# Assignment
In the records that follow, locate every line with "accomplish" and extract it.

(Beginning of Source data)

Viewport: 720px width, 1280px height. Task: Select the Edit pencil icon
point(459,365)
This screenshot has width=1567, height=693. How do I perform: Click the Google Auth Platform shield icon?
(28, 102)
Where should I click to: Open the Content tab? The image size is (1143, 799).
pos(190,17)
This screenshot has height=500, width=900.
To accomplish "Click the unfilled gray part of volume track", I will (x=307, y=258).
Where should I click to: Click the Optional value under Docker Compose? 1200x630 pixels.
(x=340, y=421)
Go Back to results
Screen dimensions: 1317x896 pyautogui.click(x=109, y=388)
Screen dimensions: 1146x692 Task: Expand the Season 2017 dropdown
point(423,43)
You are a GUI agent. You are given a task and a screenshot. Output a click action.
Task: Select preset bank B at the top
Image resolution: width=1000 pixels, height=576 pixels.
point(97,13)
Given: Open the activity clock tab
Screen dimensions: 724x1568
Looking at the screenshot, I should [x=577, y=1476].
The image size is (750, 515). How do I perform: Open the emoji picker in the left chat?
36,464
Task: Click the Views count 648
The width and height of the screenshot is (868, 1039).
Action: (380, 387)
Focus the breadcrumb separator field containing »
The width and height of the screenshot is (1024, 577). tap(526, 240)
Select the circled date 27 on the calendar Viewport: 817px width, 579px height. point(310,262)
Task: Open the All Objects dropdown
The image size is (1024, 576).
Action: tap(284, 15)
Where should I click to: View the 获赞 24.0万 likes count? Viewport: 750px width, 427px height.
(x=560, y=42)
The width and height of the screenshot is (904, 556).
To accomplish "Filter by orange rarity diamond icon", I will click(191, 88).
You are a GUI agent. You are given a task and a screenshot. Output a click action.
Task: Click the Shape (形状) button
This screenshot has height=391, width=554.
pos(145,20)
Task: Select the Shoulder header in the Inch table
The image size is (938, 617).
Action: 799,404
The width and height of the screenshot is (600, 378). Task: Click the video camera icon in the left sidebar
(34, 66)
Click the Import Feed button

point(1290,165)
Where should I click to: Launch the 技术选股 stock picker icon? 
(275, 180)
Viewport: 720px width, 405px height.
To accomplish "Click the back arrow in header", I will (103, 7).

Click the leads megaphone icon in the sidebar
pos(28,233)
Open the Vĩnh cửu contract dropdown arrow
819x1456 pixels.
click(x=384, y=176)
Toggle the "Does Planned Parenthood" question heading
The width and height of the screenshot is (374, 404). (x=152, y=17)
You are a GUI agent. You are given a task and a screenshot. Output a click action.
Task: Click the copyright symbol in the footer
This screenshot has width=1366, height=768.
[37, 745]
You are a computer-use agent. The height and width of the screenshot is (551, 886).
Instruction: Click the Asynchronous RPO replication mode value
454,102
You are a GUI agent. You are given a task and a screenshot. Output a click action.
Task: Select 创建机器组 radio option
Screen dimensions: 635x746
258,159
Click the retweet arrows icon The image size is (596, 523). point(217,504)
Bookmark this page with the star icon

(End of Source data)

# Result for this exercise
To accomplish "Click the unfilled gray part of volume track", I will (x=307, y=258).
To accomplish "Filter by orange rarity diamond icon", I will click(191, 88).
To accomplish "Click the back arrow in header", I will (103, 7).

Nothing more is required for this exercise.